Mais Bendett se demande si la Russie lancerait un drone propulsé par l'IA avec une autonomie avancée dans un environnement aussi chaotique, en particulier compte tenu de la mauvaise coordination de la stratégie aérienne globale du pays. « L'armée russe et ses capacités sont maintenant mises à rude épreuve en Ukraine », dit-il. "Si les forces terrestres [humaines] avec toutes leurs collectes d'informations sophistiquées ne peuvent pas vraiment donner un sens à ce qui se passe sur le terrain, alors comment un drone pourrait-il le faire ?"
Plusieurs autres experts militaires remettent en question les prétendues capacités du KUB-BLA.
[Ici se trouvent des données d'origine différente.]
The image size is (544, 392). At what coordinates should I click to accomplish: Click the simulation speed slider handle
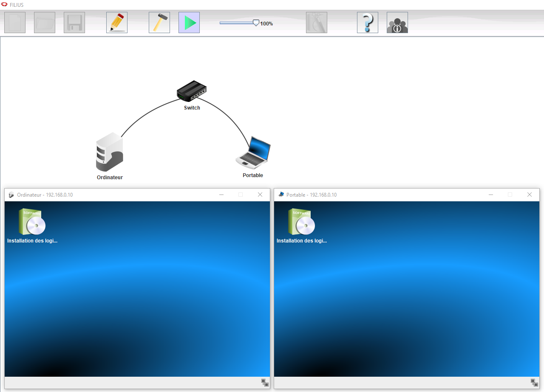click(x=256, y=23)
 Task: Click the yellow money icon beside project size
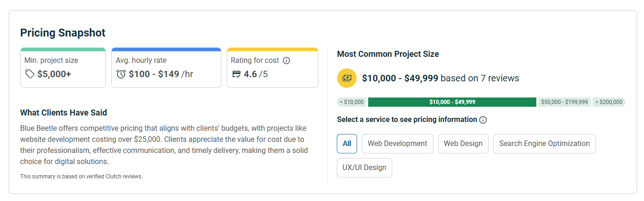coord(347,78)
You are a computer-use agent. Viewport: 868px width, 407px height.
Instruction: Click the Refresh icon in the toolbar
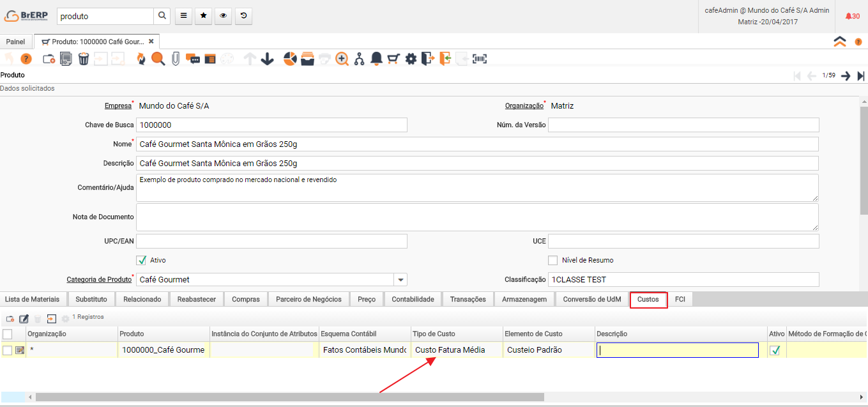click(x=141, y=59)
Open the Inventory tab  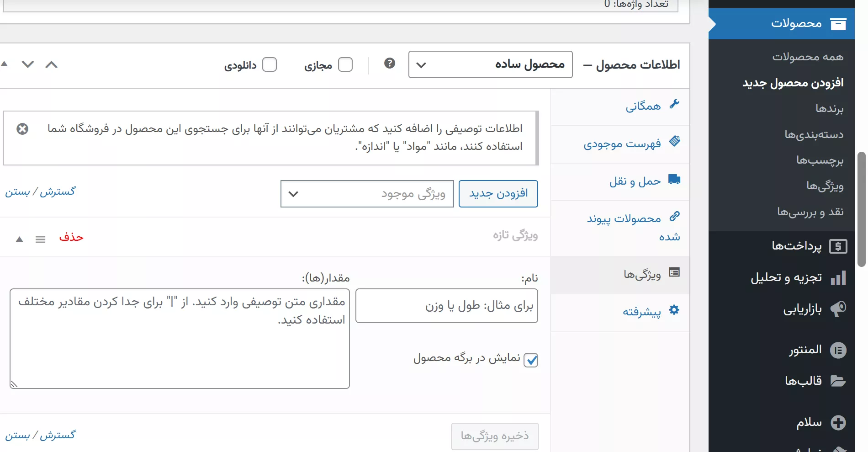[622, 144]
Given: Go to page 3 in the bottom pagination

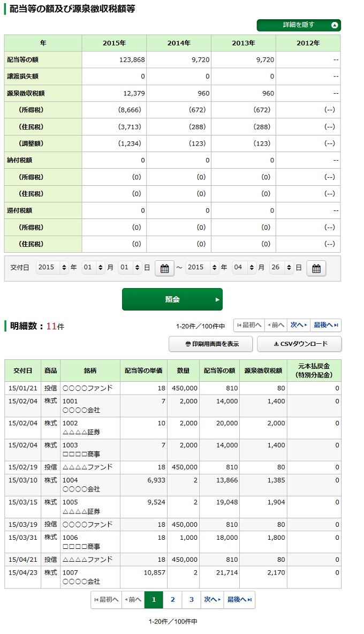Looking at the screenshot, I should coord(191,600).
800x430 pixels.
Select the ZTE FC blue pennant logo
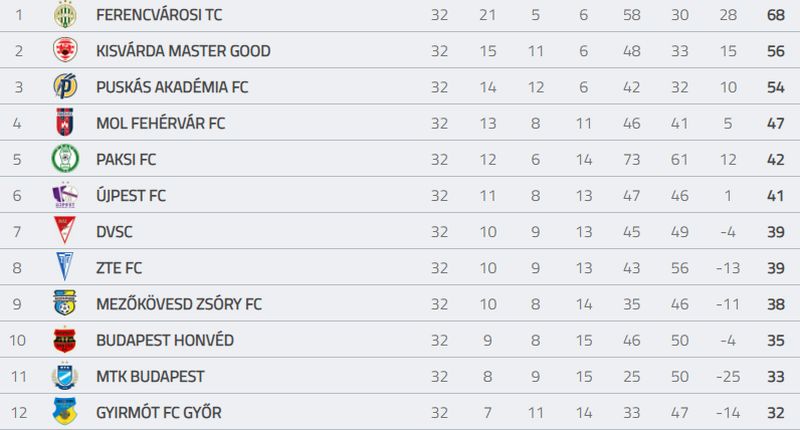point(65,266)
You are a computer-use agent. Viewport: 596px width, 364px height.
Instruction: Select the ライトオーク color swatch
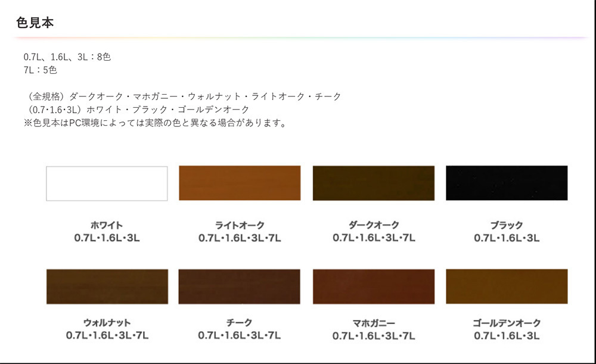coord(240,183)
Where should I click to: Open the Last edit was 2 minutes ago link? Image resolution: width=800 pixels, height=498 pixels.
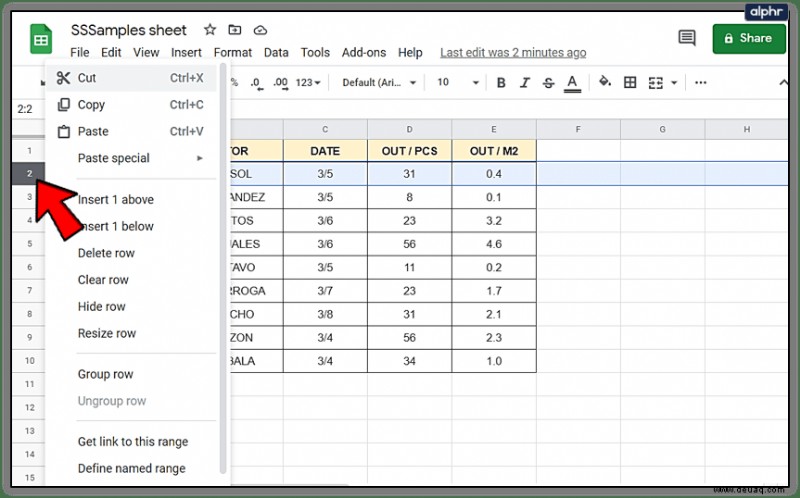tap(513, 53)
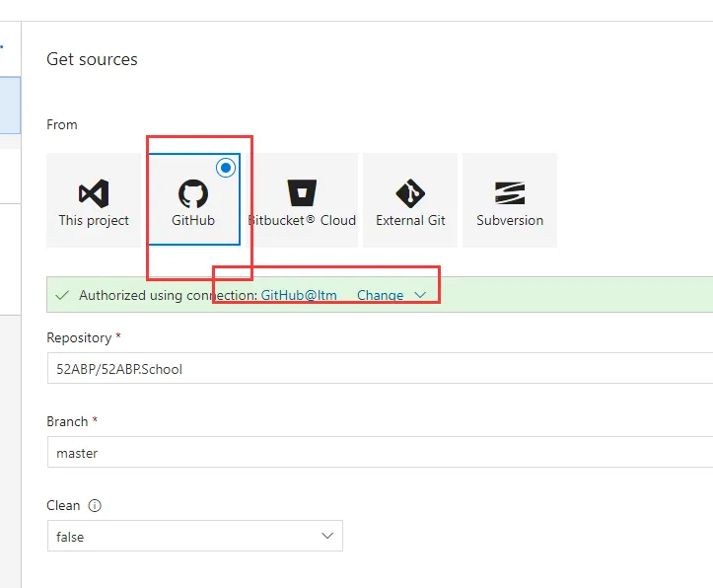Pick the "Bitbucket® Cloud" source label

[303, 221]
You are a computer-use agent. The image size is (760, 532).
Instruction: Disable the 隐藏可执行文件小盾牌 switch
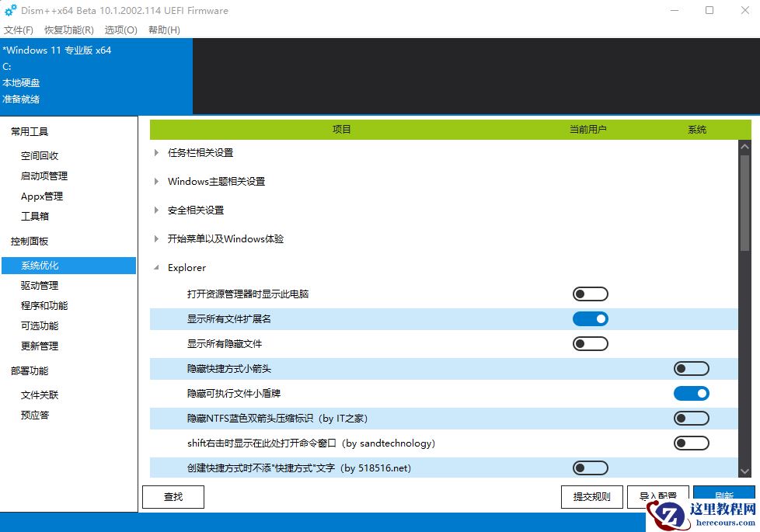(691, 393)
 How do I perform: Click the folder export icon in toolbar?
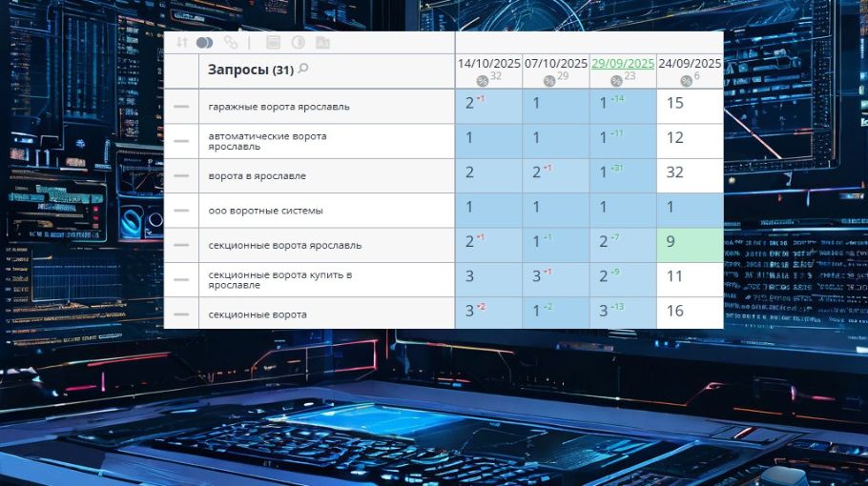pos(323,43)
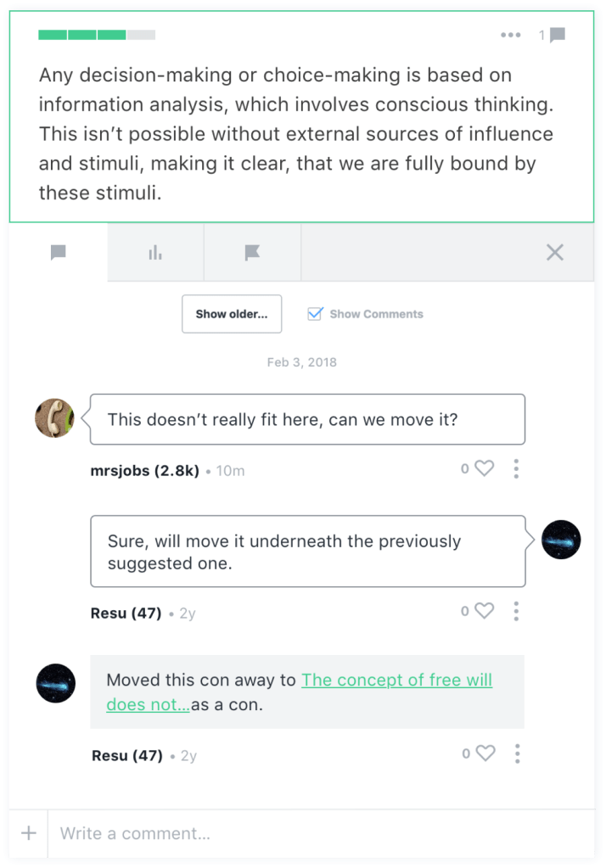Screen dimensions: 606x868
Task: Open more options for mrsjobs' comment
Action: [516, 468]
"Les entreprises qui produisent ces drones errants parlent de leurs caractéristiques autonomes, mais souvent l'autonomie implique des corrections de vol et des manœuvres pour atteindre une cible identifiée par un opérateur humain, et non l'autonomie de la manière dont la communauté internationale définirait une arme autonome", déclare [ Michael Horowitz] (https://www.polisci.upenn.edu/people/standing-faculty/michael-c-horowitz), professeur à l'Université de Pennsylvanie, qui suit la technologie militaire.
Malgré ces incertitudes, la question de l'IA dans les systèmes d'armes est devenue controversée ces derniers temps car la technologie trouve rapidement sa place dans de nombreux systèmes militaires, par exemple pour aider à interpréter les entrées des capteurs. L'armée américaine soutient qu'une personne devrait toujours prendre des décisions mortelles, mais les États-Unis s'opposent également à l'interdiction du développement de tels systèmes.
Pour certains, l'apparition du KUB-BLA montre que nous sommes sur une pente glissante vers une utilisation croissante de l'IA dans les armes qui finiront par éliminer les humains de l'équation.
"Nous verrons encore plus de prolifération de ces armes autonomes meurtrières à moins que davantage de pays occidentaux ne commencent à soutenir leur interdiction", déclare Max Tegmark, professeur à MIT et cofondateur du Future of Life Institute, une organisation qui milite contre ces armes.
D'autres, cependant, pensent que la situation qui se déroule en Ukraine montre à quel point il sera vraiment difficile d'utiliser l'IA avancée et l'autonomie.
William Alberque, directeur de la stratégie, de la technologie et du contrôle des armements à l'Institut international d'études stratégiques, déclare que compte tenu du succès rencontré par l'Ukraine avec le TB2, les Russes ne sont pas prêts à déployer une technologie plus sophistiquée. "Nous voyons des crétins russes devenir la propriété d'un système auquel ils ne devraient pas être vulnérables."